Selbst auf getrockneter Birkenrinde wurden Grüße an die Liebsten in die Heimat von der Ostfront verschickt, wie hier Gefreiter Hans R. an seine Bekannte Paula L. Foto: Privatarchiv Würfele Foto: Schwarzwälder-Bote

Lesung aus Feldpostbriefen löst große Betroffenheit aus / Einblick in den Alltag zweier Weltkriege

Von Hartmut Würfele

Calw. "Nimmt denn dieser Schwindel überhaupt kein Ende, der Teufel soll die Kerle holen, die diesen Krieg gewollt und entfesselt haben …" oder "ich habe meinen toten Kameraden noch unter eine Tanne gelegt." . Solche und andere Sätze haben bei der Lesung aus Feldpostbriefen bei der Nachmittagsakademie der Evangelischen Erwachsenenbildung große Betroffenheit ausgelöst.

Feldpostbriefe waren meist die einzige Verbindung, die es zwischen den Soldaten an der Front und ihren Familien in der Heimat im Ersten und Zweiten Weltkrieg gab. Jeder einzelne dieser Briefe war ein Abbild vom Seelenleben des Verfassers. Ängste, Befürchtungen und Hoffnungen wurden damit in die Heimat übermittelt. Oft waren es auch die letzten Worte, die der Soldat an die Ehefrau, Kinder, Eltern oder Geschwister schicken konnte.

Im Rahmen der Reihe "2015 – 1945 – 1915 erinnern Calw", die aus Anlass des Endes des Zweiten Weltkrieges vor 70 Jahren vom Archiv sowie der Musikschule der Stadt Calw, der Evangelischen Erwachsenenbildung nördlicher Schwarzwald und der Volkshochschule Calw veranstaltet wird, fand jetzt eine Lesung aus Feldpostbriefen aus den beiden Weltkriegen statt. Stadtarchivar Karl J. Mayer hat aus den dem Archiv vorliegenden Briefen besonders eindrückliche Zeugnisse und Erlebnisse des Kriegsalltags von vor allem Calwer Soldaten zusammengestellt. Sie wurden von der Pforzheimer Schauspielerin Heidrun Schweda beeindruckend vorgetragen. Nachdenklich verfolgenden die Zuhörer die einzelnen Passagen.

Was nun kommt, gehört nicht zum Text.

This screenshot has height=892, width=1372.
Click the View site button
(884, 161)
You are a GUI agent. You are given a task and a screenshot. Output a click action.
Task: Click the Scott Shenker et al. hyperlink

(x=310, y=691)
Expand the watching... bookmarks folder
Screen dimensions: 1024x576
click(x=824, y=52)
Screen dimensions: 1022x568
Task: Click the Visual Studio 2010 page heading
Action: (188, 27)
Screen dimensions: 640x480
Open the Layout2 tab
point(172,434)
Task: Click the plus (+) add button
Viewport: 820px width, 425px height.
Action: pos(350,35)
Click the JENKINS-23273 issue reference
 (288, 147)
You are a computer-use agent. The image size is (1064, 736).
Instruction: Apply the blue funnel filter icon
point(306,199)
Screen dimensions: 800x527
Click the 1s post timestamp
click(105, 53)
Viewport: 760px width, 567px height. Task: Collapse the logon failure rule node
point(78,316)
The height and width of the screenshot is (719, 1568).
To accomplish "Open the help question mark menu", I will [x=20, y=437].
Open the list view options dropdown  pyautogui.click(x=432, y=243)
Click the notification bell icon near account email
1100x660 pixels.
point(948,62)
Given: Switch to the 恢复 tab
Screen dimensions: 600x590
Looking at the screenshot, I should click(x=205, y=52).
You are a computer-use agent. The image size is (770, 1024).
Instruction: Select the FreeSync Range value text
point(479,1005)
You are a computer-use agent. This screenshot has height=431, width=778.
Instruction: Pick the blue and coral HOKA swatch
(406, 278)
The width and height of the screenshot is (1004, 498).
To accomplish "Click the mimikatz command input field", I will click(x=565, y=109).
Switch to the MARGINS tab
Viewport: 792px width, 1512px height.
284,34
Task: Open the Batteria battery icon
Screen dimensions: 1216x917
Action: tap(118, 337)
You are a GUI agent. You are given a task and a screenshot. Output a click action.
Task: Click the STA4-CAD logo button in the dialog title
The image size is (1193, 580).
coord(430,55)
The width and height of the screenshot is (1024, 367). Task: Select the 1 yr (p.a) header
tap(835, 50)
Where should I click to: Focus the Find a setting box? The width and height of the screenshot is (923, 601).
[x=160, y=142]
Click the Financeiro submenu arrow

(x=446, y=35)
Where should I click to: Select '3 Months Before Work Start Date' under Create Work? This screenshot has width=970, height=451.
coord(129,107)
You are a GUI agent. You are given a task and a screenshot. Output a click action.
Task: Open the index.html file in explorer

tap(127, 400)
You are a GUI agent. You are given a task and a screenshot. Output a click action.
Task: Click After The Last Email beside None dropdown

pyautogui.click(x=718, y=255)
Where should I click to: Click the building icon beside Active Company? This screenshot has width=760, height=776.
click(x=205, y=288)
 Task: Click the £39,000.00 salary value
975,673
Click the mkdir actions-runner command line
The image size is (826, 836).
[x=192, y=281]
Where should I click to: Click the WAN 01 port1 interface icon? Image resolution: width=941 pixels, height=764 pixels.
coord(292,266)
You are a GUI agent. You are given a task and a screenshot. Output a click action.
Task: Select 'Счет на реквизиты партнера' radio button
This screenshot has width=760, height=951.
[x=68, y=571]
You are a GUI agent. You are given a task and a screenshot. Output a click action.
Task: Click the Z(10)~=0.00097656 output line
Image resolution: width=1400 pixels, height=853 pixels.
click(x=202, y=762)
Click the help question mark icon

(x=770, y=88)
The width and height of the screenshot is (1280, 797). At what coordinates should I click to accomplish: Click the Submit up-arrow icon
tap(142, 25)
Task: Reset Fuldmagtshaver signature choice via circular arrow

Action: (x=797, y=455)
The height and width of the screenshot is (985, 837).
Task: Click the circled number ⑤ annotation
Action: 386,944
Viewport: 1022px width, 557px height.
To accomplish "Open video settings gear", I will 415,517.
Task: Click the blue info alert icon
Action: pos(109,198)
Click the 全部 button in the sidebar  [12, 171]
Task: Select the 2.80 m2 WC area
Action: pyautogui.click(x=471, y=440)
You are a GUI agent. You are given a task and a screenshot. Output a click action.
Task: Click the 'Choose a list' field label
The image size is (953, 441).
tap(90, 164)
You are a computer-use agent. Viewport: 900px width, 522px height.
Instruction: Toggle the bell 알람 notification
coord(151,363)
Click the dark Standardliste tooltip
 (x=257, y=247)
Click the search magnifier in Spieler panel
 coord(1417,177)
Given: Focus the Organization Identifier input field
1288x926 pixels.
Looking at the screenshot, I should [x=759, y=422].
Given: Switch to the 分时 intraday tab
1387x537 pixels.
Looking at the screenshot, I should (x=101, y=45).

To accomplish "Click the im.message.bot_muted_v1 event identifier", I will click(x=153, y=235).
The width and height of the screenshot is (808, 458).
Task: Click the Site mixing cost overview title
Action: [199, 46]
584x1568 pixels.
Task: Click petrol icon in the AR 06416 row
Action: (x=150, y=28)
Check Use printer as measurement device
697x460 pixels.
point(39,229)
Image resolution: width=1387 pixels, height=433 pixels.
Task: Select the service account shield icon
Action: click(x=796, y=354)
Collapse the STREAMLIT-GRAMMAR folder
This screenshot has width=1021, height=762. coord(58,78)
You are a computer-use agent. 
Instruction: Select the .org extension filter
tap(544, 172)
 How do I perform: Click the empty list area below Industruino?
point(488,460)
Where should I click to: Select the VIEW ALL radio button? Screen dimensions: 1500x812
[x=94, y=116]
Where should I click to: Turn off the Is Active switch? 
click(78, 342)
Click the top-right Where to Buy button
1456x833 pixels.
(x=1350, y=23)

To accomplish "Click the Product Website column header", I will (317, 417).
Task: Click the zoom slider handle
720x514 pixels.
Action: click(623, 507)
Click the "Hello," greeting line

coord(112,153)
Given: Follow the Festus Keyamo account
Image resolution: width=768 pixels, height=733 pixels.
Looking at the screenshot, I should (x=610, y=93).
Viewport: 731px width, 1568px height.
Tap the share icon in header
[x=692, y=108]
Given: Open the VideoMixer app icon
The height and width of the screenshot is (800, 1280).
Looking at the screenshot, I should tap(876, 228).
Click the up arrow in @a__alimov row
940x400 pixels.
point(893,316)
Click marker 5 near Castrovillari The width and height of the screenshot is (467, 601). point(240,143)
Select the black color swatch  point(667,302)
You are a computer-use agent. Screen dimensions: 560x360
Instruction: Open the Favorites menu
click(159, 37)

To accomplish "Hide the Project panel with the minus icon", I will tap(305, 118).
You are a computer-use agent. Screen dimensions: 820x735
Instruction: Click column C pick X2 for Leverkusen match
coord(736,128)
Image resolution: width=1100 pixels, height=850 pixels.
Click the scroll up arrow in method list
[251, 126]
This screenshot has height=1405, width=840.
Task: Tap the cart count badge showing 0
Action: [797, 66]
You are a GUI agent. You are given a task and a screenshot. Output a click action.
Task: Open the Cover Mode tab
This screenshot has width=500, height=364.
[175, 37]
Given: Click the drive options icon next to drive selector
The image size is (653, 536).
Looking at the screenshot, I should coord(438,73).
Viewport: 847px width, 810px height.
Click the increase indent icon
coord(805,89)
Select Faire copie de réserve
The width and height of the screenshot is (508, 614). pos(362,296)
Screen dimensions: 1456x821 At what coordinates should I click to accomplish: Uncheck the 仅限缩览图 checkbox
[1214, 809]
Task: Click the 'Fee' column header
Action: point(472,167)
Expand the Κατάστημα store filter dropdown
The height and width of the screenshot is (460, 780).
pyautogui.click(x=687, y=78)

So schrieb der 19-jährige Gerhard H. Ende 1941 nach Hause: "Der Vormarsch war zu Ende. Der Rückzug begann. Es war eisig kalt, teilweise unter minus 30 Grad. Als erstes fiel die Verpflegung aus, da mit dem Tross keine Verbindung mehr bestand. Eingraben war unmöglich geworden. Waschen und Wäschewechseln war nicht mehr drin. Die Läuse fraßen einen fast auf. Die Verpflegung war so schlecht, dass die einzelnen Kompagnien sich selbst beklauten …" Oder Soldat Hermann S. an seine Familie in Hirsau von der Ostfront im Juli 1942: "Der letzte Marschtag wird uns ewig gedenken. Die Vormarschstraße wurde vom Feind eingesehen, und weil wir so schön in Marschordnung ankamen, hat der Russe uns mit schweren Granatwerfern beschossen, so dass wir gleich eine kleine Feuertaufe hatten. Leider kostete es vier Mann das Leben und sieben wurden schwer verwundet. Tagsüber kann man auch nicht schlafen, weil einem da die vielen Schnaken und Läuse quälen. Waschgelegenheit ist auch keine vorhanden, so dass man langsam verlaust und verdreckt. Man könnte verrückt werden. Hoffentlich kommt recht bald der Tag, wo diese Menschenschlächterei aufhört. Der Teufel soll die Kerle holen, die diesen Krieg gewollt und entfesselt haben."

Die Feldpostbriefe wurden, wenn auch nur stichprobenartig, kontrolliert und zensiert. Die Soldaten wurden zudem gedrängt, möglichst positiv vom Frontalltag zu berichten. Auch wollten die Soldaten nicht auf alles Erlebte eingehen. Trotzdem können die Briefe einen Einblick in den Kriegsalltag geben.